Ahead of his budget address next week, Wolf on Wednesday proposed raising the state's minimum wage from $7.25 per hour to $12 per hour in July, with hopes of boosting it to $15 per hour by 2025 through annual 50-cent increases.
Pennsylvania last raised its minimum wage to the federal standard in 2009. Over the last decade, 29 other states have lifted the wage floor for workers, and many companies are offering starting pay well above the federal rate in a bid to attract workers in an era of low unemployment.
Wolf said the minimum wage hike would benefit about one million workers in Pennsylvania.
More broadly, Democrats believe a higher minimum wage would save the state hundreds of millions of dollars in public assistance benefits, including costs associated with food stamps, subsidized day care and housing assistance.
"Raising the minimum wage lets people afford the basics, like food, rent and transportation," Wolf said Wednesday. "It also lets people work their way off of public assistance rather than having taxpayers subsidizing employers that are paying poverty wages."
But Republicans and business groups oppose minimum-wage hikes, arguing that market forces, including a low unemployment rate, can boost pay without government intervention.
"Smart business owners and management in our region realize that it is critical in building a good workforce to pay people a living wage, well in excess of the minimum, plus benefits and working conditions to both retain and fill vacancies in their workforce," said Dave Black, president and CEO of the Harrisburg Regional Chamber and Capital Region Economic Development Corp.
Black said a national or statewide minimum wage does not account for regional economic conditions. For example, the cost of living in rural parts of Pennsylvania is much lower than larger cities like Philadelphia.
Gordon Denlinger, state director for the National Federation of Independent Business, said the $15 per hour minimum wage proposal doesn't take "economic realities" into account.
"Many small businesses like restaurants or small shops simply cannot afford to hire inexperienced or unskilled workers at a rate of $15 per hour," he said. "The business owner may not be able to raise prices because customers won’t pay a higher price. The employer is forced to reduce hours or eliminate jobs. You can’t change the nature of the marketplace and what people will pay for a product."
The Pennsylvania Chamber of Business and Industry also argued that there is a "disconnect" between rallies to boost the minimum wage and how employers would respond to higher labor costs. Alex Halper, the chambers' director of government affairs, said business costs would rise substantially, forcing employers to cut staff.
"We need a more thoughtful discussion on how to target support without triggering negative impacts on employment," Halper said. "Every year it's a debate over a number.
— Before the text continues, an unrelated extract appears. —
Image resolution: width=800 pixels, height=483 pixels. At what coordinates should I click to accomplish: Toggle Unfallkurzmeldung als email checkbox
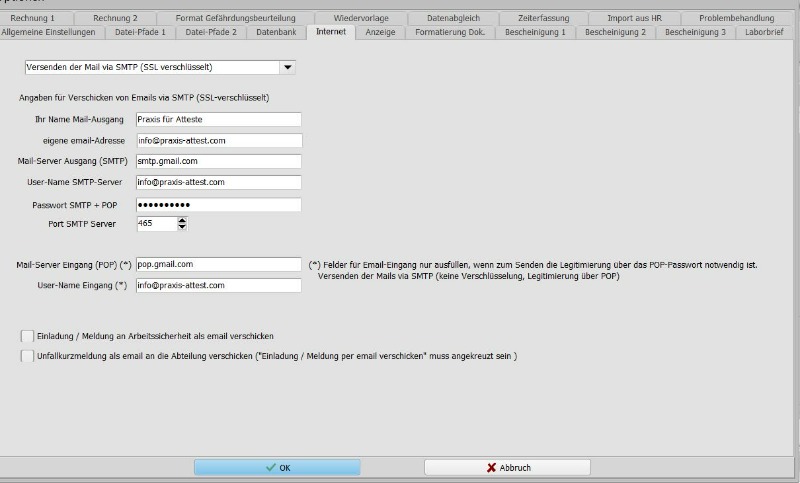27,356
I think we're losing sight of whether this is the most effective policy."
The Pennsylvania State Education Association applauded the governor.
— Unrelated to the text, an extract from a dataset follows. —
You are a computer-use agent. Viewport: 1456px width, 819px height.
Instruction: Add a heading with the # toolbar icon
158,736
The union said the governor’s plan will lift wages for many PSEA members who work as classroom aides, custodians, maintenance staff and office secretaries.
As part of his announcement, the governor also proposed that the state transition to one minimum wage for all workers. Tipped workers, for example, make $2.83 per hour plus tips. The tipped wage has not changed in 21 years.
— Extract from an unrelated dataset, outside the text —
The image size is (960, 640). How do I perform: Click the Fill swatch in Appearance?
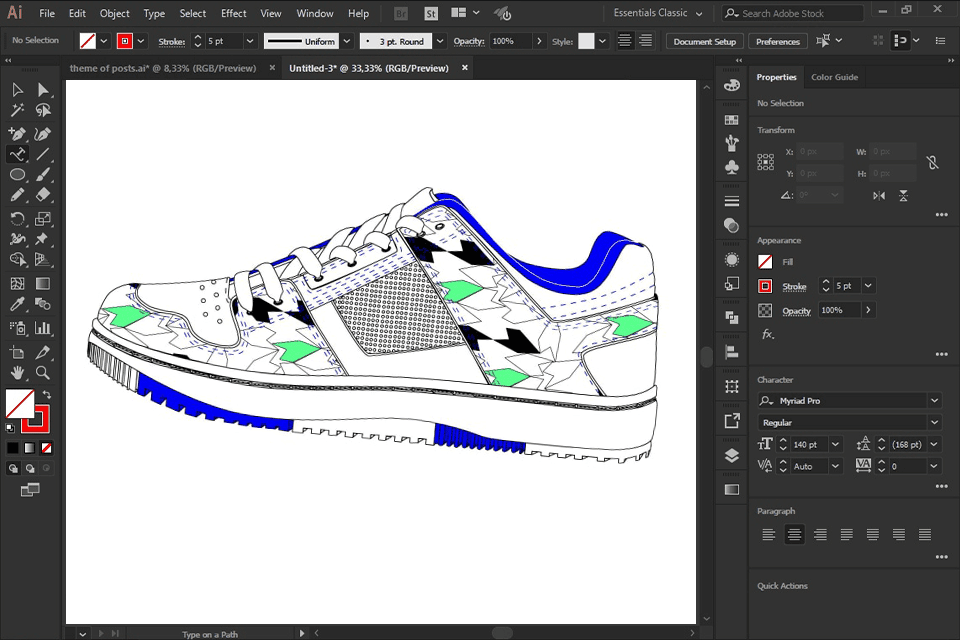coord(765,262)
"We can't ignore the million low-wage workers in Pennsylvania that are working hard but come up short every month," said Rep. Patty Kim (D-Dauphin), who has made minimum wage a top priority since her election to the House in 2012. "They're not living paycheck to paycheck but rather half of a paycheck to half of a paycheck."
Kim has a new minimum wage proposal circulating in the House.
Last year, the governor signed an executive order to raise the minimum wage for employees under his jurisdiction to $12 per hour. The wage will gradually rise to $15 per hour in 2025.
This story has been updated to include comments from the Pennsylvania Chamber of Business and Industry and the Harrisburg Regional Chamber & CREDC.